Comme cette patiente, plusieurs femmes n’hésiteront pas à fouler les pieds dans la section maternité de l’hôpital pour en savoir plus. A en croire le Pr Charlemagne Ouédraogo, l’un des responsables de cette campagne de chirurgie intime, cette activité vise à redonner goût à la vie aux femmes qui l’avaient perdu.
Et « cette nouvelle vie » est possible grâce à la reconstruction des clitoris de celles excisées, la réparation des séquelles de l’excision, la réfection des périnées pour améliorer le confort sexuel, l’injection au point G pour améliorer l’orgasme féminin, le traitement des incontinences urinaires d’effort et des conseils en sexualité.
« C’est notre manière à nous de participer à la lutte contre les mutilations génitales féminines qui constituent un crime, une agression et une violation grave aux droits humains en particulier ceux de la femme. Nous le faisons aussi pour rendre simplement hommage à la femme à l’occasion du 8-Mars », a expliqué le Pr Ouédraogo.
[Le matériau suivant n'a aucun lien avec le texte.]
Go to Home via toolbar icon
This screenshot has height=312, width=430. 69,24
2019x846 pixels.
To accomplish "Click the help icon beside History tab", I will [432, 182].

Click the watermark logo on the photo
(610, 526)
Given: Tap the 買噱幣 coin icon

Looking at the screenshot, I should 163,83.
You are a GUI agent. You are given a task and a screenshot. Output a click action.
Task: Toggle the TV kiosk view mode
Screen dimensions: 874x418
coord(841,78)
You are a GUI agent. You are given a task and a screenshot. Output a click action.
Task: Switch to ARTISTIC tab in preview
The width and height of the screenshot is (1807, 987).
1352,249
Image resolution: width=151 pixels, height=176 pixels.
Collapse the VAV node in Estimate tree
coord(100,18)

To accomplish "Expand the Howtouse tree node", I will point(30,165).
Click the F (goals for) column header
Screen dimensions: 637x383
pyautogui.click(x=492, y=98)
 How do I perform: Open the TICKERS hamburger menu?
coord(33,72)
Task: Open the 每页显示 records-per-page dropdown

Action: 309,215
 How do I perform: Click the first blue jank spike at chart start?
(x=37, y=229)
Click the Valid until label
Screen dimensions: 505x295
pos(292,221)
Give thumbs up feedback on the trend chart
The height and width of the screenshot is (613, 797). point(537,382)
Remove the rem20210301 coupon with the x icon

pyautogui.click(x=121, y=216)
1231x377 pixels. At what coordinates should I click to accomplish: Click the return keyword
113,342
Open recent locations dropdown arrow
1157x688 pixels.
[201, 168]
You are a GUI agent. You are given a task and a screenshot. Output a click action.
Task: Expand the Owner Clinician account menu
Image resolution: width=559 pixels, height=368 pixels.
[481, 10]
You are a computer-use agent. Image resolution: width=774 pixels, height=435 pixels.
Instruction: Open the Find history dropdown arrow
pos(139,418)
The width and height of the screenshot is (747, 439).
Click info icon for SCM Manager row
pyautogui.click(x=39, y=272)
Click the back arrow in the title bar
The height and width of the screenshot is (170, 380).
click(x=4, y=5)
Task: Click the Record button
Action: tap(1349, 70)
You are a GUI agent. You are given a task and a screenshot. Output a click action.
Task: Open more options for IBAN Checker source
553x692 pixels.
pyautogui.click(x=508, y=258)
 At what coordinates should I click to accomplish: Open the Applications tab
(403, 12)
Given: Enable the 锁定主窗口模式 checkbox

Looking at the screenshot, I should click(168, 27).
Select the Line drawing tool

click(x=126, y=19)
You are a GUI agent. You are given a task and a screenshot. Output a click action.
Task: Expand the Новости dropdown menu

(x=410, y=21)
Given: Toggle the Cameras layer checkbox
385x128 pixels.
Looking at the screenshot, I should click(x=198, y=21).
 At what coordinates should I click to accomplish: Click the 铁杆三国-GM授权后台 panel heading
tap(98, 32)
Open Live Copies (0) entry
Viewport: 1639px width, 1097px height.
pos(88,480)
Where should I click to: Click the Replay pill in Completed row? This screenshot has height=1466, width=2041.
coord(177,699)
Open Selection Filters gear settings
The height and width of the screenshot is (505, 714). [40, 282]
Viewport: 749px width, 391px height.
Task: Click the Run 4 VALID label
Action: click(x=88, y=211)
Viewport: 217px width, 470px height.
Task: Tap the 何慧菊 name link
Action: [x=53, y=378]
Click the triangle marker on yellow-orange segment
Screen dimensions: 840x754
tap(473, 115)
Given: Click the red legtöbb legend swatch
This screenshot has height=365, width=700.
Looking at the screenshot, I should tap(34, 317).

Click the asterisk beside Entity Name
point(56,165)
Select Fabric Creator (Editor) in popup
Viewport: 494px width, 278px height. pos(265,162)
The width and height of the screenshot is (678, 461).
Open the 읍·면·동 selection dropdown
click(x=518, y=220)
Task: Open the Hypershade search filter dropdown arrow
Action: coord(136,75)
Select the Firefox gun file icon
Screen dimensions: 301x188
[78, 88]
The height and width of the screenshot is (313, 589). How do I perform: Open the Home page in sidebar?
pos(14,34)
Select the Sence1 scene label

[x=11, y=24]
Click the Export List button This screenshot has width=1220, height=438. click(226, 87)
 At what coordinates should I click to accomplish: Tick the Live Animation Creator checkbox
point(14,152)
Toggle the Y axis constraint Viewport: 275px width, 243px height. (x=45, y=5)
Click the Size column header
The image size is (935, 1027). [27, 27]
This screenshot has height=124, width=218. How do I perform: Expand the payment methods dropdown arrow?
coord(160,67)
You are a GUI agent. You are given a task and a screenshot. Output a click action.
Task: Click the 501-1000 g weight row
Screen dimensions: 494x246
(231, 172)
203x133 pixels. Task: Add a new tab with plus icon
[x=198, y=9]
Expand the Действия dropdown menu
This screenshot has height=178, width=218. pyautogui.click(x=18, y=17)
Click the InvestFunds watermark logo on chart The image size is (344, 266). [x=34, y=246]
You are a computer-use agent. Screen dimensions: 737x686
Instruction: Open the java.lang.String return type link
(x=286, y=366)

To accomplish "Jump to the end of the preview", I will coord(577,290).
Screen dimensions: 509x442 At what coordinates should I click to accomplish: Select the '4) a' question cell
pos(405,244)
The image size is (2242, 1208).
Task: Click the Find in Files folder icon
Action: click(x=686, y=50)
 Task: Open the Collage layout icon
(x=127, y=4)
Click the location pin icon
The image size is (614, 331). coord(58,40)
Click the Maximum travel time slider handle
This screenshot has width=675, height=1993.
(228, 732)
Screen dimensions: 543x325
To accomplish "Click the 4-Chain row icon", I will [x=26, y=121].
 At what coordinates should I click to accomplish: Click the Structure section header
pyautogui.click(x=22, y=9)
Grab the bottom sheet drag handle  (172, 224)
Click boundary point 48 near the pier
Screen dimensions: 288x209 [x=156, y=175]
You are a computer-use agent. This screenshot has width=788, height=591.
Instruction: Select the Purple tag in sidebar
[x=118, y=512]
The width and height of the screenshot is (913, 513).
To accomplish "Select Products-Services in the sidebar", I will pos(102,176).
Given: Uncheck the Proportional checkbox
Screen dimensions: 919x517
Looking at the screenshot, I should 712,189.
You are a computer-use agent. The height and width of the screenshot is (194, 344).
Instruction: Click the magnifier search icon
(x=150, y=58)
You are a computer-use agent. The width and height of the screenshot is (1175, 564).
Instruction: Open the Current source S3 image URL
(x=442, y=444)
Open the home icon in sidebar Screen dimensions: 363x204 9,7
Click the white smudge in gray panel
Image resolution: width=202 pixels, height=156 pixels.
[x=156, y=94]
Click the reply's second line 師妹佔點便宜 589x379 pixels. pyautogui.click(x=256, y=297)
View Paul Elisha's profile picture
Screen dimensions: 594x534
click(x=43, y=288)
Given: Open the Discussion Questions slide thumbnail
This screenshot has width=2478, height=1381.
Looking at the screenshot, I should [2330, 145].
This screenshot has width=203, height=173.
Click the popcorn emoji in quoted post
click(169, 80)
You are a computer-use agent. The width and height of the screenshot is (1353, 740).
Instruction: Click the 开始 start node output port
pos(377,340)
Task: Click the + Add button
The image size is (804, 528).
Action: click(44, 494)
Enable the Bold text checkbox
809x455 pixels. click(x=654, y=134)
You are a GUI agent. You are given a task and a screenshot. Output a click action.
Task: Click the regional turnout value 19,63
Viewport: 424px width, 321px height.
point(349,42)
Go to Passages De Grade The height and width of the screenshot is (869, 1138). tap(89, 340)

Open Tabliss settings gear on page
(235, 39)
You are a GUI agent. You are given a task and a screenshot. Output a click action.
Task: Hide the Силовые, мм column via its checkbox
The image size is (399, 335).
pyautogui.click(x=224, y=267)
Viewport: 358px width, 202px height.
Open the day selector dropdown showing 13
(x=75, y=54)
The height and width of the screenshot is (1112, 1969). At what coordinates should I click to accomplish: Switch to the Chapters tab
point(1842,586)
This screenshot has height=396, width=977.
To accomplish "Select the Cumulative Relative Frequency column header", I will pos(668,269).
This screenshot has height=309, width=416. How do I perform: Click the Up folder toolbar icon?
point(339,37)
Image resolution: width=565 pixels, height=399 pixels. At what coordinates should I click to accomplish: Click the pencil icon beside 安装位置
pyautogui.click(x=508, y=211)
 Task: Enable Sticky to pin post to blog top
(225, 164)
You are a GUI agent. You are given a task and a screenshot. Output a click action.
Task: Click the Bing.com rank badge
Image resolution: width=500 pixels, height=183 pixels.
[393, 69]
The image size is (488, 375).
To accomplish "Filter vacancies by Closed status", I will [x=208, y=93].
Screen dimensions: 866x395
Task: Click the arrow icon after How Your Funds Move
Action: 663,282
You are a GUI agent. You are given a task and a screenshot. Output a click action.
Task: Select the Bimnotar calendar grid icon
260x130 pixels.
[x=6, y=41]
Pour l’heure, plus de 100 femmes sont déjà inscrites afin de bénéficier des services des médecins engagés dans cette campagne. Compte-tenu de leur nombre et du temps réduit, l’équipe de l’hôpital Yalgado est appuyé par une équipe du CHU d’Angers, en France, et ce dans le cadre d’un partenariat.
« Pendant les deux semaines de la campagne, nous avons bloqué deux salles opératoires rien que pour la chirurgie intime, laissant la seule salle restante pour les urgences et les césariennes. Ce qui nous permet d’aller à un rythme de 8 interventions par jour. Alors qu’en période normal, il est de 4 par semaine », a-t-il précisé.
Notre patiente anonyme, qui dit accorder une confiance totale aux spécialistes, ne semblait pas inquiète de passer au bloc. « Tant qu’il y a la possibilité de réparer ce qui a été gâté, il ne faut jamais hésiter. Surtout qu’avec les informations qu’on a eu, c’est sans risque. On nous a juste dit que c’est le manque d’entretien qui peut seulement occasionner des infections. Par ailleurs, on a eu à approcher quelques-unes qui avaient déjà fait cette opération. Ces dernières nous ont dit qu’en dehors de quelques douleurs, ça passe et qu’il y a aucun souci »
Pas de souci également coté financier car les actes de cette campagne sont au tarif de l’hôpital. De la consultation (2000 FCFA) à l’intervention proprement dite ( environ 10 000 FCFA), en passant par le bilan préopératoire minimum qui permet de contrôler l’état de votre santé, les tarifs sont subventionnés, même en période normale par le ministère de la Santé.
La présente campagne est destinée à toutes les femmes en activité génitale, qui vivent leur sexualité et qui n’ont pas peur des tabous comme notre interlocutrice du jour. « C’est vrai que la sexualité en général, c’est un tabou. Mais le sexe, c’est notre corps à nous, et on l’utilise comme on utilise l’œil. Il ne faut donc pas avoir honte de réparer ce qui est gâté. Si c’est l’œil qui ne voit pas bien, on va chez l’ophtalmologue, donc si on veut aussi avoir une vie sexuelle normale, on peut aller chez le gynécologue. Pour moi, c’est une question de santé et tous les organes de mon corps méritent bien que je les soigne », nous confie cette jeune dame, l’air convaincue.
Quant au Pr Charlemagne Ouédraogo, il a invité toutes les femmes à sortir du tabou de la sexualité pour en parler aux médecins, car c’est ensemble qu’ils trouveront la solution au problème, que cela soit par des conseils ou par intervention chirurgicale.
Notons que c’est en 2006 qu’a démarré cette campagne de chirurgie intime avec la possibilité de reconstruction du clitoris.